Researchers ranging from psychologists to epidemiologists have wondered for some time whether online, multiplayer games might provide some ways to test concepts that are otherwise difficult to track in the real world. A Saturday morning session at the meeting of the American Association for the Advancement of Science described what might be the most likely way of finding out. With the cooperation of Sony, a collaborative group of academic researchers at a number of institutions have obtained the complete server logs from the company's Everquest 2 MMORPG.
As the researchers who are dealing with this new resource describe it, it's one of those "be careful what you wish for" situations—with nearly 60TB of data, the standard procedures for tackling social data sets just aren't up to the job.
Dmitri Williams introduced the project and described how researchers have been approaching various game developers over the years. He paraphrased the conversation with Sony as:
"What do you collect?"
"Well, everything—what do you want?"
"Can we have it all?"
The end result is a log that includes four years of data for over 400,000 players that took part in the game, which was followed up with demographic surveys of the users.
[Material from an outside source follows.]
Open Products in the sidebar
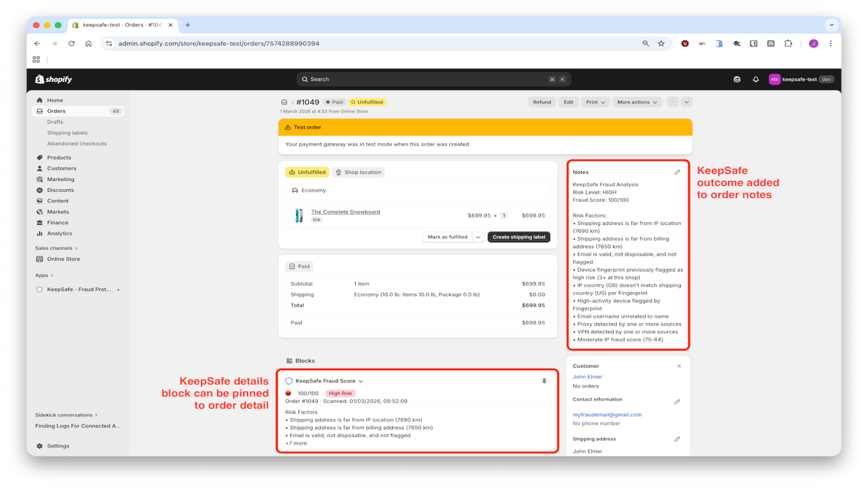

All told, it makes for a massive data set with distinct challenges but plenty of opportunities.
In addition to introducing the EQ2 logs as a resource, Dmitri Williams described some of the efforts involved in exploring how much of the real world spilled over into the virtual.
The average age of players turned out to be 31. "These aren't just pasty white teenage boys in a basement—to be sure, they're there, but they're not typical," he said. The older players tended to play more than the kids and, although the total hours played seem large, he said that the time mostly displaced either TV watching or movie going. And the surveys showed that those who viewed TV news in the first place continued to do so, suggesting that gamers really slotted EQ2 into their entertainment time.
Mostly, the gamers seemed healthy; their body mass index was better than the US average and, although they were slightly more depressed than average, they were also less anxious.
Buried among those happy, average players was a small subset of the population—about five percent—who used the game for serious role playing and, according to Williams, "They are psychologically much worse off than the regular players." They belong to marginalized groups, like ethnic and religious minorities and non-heterosexuals, and tended to use the game as a coping mechanism.